===== Stored data =====

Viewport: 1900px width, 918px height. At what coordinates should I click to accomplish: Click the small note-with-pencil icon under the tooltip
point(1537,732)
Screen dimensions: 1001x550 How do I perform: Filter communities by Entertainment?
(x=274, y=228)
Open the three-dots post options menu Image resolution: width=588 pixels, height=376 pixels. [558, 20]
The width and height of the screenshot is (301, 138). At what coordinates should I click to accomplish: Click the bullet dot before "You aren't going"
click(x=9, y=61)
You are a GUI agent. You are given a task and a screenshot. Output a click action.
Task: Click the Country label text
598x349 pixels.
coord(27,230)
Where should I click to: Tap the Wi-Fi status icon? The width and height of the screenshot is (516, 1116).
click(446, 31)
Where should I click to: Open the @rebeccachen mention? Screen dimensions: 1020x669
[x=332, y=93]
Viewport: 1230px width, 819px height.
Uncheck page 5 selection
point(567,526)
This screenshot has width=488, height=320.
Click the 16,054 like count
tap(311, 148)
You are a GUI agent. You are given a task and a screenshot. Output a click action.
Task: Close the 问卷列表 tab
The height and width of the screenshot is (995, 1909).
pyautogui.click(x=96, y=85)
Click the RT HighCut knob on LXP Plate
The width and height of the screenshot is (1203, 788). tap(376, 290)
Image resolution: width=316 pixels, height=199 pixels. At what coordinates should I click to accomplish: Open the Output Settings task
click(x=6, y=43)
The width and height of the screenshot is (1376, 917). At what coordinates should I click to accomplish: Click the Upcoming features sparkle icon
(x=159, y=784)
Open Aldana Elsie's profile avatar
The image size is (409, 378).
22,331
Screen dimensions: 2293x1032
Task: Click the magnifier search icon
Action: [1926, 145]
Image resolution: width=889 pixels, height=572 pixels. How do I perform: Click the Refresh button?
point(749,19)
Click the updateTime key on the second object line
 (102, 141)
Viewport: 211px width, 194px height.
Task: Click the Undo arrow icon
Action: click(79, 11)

=====

Please lay out every line of the records above as a numbered list, leaving out blank lines.

1. Viewport: 1900px width, 918px height. At what coordinates should I click to accomplish: Click the small note-with-pencil icon under the tooltip
2. point(1537,732)
3. Screen dimensions: 1001x550 How do I perform: Filter communities by Entertainment?
4. (x=274, y=228)
5. Open the three-dots post options menu Image resolution: width=588 pixels, height=376 pixels. [558, 20]
6. The width and height of the screenshot is (301, 138). At what coordinates should I click to accomplish: Click the bullet dot before "You aren't going"
7. click(x=9, y=61)
8. You are a GUI agent. You are given a task and a screenshot. Output a click action.
9. Task: Click the Country label text
10. 598x349 pixels.
11. coord(27,230)
12. Where should I click to: Tap the Wi-Fi status icon? The width and height of the screenshot is (516, 1116).
13. click(446, 31)
14. Where should I click to: Open the @rebeccachen mention? Screen dimensions: 1020x669
15. [x=332, y=93]
16. Viewport: 1230px width, 819px height.
17. Uncheck page 5 selection
18. point(567,526)
19. This screenshot has width=488, height=320.
20. Click the 16,054 like count
21. tap(311, 148)
22. You are a GUI agent. You are given a task and a screenshot. Output a click action.
23. Task: Close the 问卷列表 tab
24. The height and width of the screenshot is (995, 1909).
25. pyautogui.click(x=96, y=85)
26. Click the RT HighCut knob on LXP Plate
27. The width and height of the screenshot is (1203, 788). tap(376, 290)
28. Image resolution: width=316 pixels, height=199 pixels. At what coordinates should I click to accomplish: Open the Output Settings task
29. click(x=6, y=43)
30. The width and height of the screenshot is (1376, 917). At what coordinates should I click to accomplish: Click the Upcoming features sparkle icon
31. (x=159, y=784)
32. Open Aldana Elsie's profile avatar
33. The image size is (409, 378).
34. 22,331
35. Screen dimensions: 2293x1032
36. Task: Click the magnifier search icon
37. Action: [1926, 145]
38. Image resolution: width=889 pixels, height=572 pixels. How do I perform: Click the Refresh button?
39. point(749,19)
40. Click the updateTime key on the second object line
41.  (102, 141)
42. Viewport: 211px width, 194px height.
43. Task: Click the Undo arrow icon
44. Action: click(79, 11)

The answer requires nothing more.